Las Vegas Sun

April 25, 2024

Warming up cold murder cases

A murder case is considered cold when investigators have chased down every lead and ended up with nothing.

This week, a forensic anthropologist with a newly formed nonprofit cold case investigation team was at an international conference for homicide detectives at the Las Vegas Hilton, offering to help them warm up cases that had gone cold.

Max Houck, a former FBI scientist who said he helped identify victims of the Sept. 11, 2001, attack on the Pentagon, wants to make a dent in the 200,000 unsolved homicides that have been piling up across the country since 1960.
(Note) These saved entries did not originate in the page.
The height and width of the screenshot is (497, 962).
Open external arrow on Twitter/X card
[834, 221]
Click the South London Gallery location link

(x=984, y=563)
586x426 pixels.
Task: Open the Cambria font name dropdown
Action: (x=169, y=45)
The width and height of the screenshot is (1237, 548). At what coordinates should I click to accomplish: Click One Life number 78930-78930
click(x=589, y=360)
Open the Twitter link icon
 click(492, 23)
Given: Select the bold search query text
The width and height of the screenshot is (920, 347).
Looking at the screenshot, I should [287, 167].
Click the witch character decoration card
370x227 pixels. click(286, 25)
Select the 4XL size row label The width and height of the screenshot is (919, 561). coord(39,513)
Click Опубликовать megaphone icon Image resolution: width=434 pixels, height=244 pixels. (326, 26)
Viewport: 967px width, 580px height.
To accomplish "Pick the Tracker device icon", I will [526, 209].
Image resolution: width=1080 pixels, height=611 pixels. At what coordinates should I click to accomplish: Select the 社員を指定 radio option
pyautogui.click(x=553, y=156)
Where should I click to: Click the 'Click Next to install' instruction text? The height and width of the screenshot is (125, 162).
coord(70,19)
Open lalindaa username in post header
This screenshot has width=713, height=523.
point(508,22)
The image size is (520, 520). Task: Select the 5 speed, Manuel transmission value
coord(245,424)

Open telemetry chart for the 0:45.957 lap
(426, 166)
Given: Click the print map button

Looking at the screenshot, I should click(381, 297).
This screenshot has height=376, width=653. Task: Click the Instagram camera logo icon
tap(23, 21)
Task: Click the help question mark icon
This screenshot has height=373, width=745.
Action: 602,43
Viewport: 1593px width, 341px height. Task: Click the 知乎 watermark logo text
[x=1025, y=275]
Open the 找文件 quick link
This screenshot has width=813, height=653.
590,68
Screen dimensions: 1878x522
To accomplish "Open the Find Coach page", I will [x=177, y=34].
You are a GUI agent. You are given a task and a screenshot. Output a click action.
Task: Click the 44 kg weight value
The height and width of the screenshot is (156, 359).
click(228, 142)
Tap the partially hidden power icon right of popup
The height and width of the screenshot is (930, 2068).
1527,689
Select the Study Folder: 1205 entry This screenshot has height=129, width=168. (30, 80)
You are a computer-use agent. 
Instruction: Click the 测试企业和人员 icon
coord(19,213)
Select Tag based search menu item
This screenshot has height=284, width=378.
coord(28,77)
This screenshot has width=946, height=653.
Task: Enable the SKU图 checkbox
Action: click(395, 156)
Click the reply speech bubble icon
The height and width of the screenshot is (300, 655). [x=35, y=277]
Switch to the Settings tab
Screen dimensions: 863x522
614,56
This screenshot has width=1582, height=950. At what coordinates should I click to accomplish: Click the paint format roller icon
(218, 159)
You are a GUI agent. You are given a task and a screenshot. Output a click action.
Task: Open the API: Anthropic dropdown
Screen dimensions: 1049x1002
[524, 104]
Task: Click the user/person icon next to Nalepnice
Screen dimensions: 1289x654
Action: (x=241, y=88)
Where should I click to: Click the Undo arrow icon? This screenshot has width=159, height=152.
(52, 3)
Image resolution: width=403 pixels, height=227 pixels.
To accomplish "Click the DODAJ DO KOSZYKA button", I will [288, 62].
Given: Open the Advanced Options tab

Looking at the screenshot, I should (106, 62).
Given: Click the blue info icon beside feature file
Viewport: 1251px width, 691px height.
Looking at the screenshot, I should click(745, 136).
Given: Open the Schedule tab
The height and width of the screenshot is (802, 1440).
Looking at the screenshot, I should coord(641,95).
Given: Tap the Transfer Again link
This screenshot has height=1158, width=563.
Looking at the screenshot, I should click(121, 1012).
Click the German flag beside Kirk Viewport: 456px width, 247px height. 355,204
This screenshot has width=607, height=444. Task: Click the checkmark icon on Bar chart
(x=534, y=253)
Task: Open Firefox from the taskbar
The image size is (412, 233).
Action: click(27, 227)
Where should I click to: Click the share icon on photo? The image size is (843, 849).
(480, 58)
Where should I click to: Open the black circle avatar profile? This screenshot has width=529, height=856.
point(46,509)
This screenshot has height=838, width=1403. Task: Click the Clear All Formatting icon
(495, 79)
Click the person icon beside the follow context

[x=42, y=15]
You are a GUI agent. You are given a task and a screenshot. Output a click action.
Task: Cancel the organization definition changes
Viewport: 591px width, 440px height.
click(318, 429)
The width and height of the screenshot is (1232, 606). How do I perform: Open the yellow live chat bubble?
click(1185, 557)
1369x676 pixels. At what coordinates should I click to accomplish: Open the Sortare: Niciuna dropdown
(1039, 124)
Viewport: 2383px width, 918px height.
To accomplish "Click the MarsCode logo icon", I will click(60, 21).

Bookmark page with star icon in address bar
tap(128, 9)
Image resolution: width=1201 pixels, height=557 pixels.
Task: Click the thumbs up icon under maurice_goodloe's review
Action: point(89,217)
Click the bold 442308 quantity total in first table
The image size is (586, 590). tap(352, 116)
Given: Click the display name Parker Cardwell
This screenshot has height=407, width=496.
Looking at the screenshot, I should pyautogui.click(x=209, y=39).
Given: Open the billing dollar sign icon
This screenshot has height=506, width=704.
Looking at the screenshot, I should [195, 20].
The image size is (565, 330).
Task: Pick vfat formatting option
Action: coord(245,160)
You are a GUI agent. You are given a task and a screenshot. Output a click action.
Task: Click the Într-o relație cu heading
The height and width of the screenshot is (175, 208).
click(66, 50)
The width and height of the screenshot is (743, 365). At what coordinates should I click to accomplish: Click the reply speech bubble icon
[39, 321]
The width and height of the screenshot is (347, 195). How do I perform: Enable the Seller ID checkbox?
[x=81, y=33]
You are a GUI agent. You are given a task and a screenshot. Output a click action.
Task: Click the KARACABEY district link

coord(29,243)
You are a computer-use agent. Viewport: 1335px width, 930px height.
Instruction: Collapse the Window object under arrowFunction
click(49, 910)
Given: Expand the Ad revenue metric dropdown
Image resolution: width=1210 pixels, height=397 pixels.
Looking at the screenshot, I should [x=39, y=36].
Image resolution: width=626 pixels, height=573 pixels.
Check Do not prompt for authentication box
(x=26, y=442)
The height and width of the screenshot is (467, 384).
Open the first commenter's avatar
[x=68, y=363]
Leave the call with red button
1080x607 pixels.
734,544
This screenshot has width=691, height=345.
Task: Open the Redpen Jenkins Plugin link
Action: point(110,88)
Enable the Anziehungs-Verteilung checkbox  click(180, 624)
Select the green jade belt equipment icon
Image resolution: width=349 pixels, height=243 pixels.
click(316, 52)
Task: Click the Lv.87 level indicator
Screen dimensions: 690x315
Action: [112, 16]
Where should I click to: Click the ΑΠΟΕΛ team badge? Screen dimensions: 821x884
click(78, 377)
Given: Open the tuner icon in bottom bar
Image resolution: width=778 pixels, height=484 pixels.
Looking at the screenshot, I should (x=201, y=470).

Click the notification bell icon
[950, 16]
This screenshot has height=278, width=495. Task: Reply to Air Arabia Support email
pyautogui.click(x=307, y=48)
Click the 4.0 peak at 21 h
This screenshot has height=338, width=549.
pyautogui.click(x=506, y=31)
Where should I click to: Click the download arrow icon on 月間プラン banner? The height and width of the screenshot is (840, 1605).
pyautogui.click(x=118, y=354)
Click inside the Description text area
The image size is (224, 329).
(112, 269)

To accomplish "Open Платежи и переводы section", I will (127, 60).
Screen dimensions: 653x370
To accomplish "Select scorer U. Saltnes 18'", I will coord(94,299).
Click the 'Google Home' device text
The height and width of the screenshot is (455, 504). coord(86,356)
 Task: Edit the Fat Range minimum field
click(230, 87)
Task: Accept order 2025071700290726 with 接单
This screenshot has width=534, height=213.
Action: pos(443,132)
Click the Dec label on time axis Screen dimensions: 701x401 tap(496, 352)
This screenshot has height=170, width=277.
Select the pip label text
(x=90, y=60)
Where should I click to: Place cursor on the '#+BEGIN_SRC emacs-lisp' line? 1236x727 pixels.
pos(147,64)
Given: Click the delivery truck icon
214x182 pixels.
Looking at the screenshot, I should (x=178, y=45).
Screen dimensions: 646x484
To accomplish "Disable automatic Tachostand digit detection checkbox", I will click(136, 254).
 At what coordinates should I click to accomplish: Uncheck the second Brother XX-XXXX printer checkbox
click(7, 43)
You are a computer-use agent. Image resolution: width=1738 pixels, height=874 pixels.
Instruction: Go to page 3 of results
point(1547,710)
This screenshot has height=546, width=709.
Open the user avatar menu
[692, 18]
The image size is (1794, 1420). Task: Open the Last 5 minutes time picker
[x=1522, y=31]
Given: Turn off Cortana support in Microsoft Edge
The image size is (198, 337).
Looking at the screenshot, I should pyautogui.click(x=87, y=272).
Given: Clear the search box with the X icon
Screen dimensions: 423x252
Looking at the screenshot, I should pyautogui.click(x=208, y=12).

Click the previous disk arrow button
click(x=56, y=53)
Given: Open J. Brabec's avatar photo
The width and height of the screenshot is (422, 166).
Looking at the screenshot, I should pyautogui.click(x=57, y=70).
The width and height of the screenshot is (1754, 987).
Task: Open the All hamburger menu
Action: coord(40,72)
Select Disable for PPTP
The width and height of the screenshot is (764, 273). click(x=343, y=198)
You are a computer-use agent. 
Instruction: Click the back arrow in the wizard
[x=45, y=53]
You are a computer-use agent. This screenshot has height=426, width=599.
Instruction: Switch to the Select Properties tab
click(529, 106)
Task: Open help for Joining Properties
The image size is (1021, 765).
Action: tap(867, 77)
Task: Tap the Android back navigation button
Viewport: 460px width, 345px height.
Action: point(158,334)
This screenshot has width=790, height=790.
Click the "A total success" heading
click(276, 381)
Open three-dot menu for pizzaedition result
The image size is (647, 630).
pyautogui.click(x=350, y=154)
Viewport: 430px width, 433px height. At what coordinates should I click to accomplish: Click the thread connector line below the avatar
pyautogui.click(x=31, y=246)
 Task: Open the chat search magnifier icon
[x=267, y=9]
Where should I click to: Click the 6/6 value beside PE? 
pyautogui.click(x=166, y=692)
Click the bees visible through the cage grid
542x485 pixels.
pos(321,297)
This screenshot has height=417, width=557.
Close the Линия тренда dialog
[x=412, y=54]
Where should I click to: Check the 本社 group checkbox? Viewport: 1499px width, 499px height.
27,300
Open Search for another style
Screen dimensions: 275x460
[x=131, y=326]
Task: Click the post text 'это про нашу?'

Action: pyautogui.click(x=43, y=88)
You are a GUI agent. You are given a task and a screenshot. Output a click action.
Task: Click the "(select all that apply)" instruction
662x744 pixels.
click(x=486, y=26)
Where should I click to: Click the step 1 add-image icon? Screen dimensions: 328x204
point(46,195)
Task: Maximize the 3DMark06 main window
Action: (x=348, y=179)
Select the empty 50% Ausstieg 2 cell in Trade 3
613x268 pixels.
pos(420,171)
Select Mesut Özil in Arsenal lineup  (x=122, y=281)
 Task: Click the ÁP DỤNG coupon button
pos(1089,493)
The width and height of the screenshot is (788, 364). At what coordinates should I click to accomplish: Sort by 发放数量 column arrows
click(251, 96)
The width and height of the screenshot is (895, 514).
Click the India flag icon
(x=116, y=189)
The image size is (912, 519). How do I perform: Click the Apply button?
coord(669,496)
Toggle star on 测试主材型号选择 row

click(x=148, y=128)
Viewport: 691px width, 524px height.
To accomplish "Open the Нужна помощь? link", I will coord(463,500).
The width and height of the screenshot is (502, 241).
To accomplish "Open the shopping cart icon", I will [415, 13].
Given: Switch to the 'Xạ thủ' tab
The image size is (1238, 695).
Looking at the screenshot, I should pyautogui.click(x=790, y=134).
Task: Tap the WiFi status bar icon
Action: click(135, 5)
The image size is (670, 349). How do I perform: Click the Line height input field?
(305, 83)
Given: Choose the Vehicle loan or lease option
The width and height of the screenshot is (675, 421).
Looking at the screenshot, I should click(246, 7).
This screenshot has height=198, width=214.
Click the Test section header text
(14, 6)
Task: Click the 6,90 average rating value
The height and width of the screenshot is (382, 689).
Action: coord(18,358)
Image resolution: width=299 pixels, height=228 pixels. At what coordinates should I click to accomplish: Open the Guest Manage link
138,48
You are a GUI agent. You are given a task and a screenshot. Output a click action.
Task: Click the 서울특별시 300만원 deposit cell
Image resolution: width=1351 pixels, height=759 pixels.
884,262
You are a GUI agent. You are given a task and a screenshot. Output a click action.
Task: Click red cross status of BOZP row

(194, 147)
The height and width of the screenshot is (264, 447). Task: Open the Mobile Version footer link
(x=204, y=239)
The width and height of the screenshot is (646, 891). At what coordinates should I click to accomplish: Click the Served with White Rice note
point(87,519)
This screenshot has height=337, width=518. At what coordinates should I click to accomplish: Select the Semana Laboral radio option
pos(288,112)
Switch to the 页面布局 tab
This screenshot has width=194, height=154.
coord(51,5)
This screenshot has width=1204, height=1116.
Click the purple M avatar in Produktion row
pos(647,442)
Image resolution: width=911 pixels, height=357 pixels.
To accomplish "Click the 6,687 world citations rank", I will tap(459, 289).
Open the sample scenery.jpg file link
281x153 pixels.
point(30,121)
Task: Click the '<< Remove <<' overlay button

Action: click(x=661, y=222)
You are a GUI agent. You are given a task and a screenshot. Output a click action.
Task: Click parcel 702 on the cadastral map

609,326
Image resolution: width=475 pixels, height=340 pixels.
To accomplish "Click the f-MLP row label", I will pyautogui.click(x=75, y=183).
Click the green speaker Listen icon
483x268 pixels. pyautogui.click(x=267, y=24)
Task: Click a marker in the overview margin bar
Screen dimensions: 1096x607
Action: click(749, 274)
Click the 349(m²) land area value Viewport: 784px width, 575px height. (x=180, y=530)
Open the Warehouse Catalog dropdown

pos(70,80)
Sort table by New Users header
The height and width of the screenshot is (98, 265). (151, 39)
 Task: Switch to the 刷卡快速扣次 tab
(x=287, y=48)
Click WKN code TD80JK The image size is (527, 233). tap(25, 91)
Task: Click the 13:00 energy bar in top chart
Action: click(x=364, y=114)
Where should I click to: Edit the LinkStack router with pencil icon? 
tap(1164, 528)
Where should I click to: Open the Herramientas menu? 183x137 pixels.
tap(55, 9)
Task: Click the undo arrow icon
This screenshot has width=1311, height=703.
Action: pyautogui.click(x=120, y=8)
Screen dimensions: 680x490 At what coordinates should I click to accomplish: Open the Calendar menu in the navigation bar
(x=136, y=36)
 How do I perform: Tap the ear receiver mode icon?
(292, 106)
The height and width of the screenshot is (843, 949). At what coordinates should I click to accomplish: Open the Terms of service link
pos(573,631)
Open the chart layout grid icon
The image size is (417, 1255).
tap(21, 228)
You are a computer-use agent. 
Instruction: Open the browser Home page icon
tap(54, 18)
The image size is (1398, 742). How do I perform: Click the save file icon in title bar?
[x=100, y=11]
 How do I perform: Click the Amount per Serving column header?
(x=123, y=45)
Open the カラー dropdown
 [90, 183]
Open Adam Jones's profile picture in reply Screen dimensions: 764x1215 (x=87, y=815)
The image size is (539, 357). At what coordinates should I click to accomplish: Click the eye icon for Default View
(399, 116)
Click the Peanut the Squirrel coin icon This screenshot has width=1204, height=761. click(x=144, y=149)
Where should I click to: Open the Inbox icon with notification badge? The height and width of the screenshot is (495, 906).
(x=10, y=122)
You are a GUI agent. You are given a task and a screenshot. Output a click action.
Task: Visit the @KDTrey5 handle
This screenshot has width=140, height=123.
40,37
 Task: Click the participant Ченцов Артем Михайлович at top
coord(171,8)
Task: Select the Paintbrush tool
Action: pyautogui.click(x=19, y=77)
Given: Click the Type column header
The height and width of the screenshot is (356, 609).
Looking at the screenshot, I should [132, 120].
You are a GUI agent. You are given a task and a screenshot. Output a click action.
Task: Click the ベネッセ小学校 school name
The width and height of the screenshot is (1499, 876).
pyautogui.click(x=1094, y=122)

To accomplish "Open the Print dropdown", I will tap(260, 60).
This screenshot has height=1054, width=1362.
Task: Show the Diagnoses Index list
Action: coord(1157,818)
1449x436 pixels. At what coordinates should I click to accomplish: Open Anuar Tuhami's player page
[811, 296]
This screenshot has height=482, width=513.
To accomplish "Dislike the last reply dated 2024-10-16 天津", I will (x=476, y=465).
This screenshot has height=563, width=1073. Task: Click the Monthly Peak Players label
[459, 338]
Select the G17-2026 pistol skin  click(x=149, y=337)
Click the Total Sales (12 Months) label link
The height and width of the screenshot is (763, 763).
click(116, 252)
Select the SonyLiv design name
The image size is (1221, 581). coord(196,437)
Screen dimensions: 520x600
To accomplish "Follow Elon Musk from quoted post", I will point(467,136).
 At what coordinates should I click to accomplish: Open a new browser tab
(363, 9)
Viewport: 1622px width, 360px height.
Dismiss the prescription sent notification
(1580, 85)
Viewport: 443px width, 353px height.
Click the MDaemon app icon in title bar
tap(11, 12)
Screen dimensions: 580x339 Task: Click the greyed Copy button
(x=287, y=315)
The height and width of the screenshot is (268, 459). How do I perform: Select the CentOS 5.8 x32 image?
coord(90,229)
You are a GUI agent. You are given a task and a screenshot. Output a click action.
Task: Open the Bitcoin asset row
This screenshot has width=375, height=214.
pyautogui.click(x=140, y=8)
Along with about two dozen other scientists from around the country, Houck recently formed the Institute for Cold Case Evaluation through the West Virginia University business incubator program, where he now teaches forensic science. The ICCE will will offer science-based assistance to short-staffed police departments faced with mounting cold case loads.

"The law enforcement agencies are overburdened," Houck said. "They don't have the resources, manpower or funds. We want to give them an edge, a little jump start and help them over that obstacle they may need to solve the case."

Metro Homicide Lt. Tom Monahan said unsolved homicides in his jurisdiction are "in the hundreds" and date to the 1940s, but Metro may not need the help of Houck's institute because of the resources the large department already has.

To help with the workload, Sheriff Bill Young in June added a fourth squad, consisting of a sergeant and six detectives, to the homicide unit to allow investigators more time to spend on cases.

The additional manpower will "prevent a case from going cold in the first place," Monahan said during an interview Thursday at the homicide investigators conference. "The troops are thrilled by it."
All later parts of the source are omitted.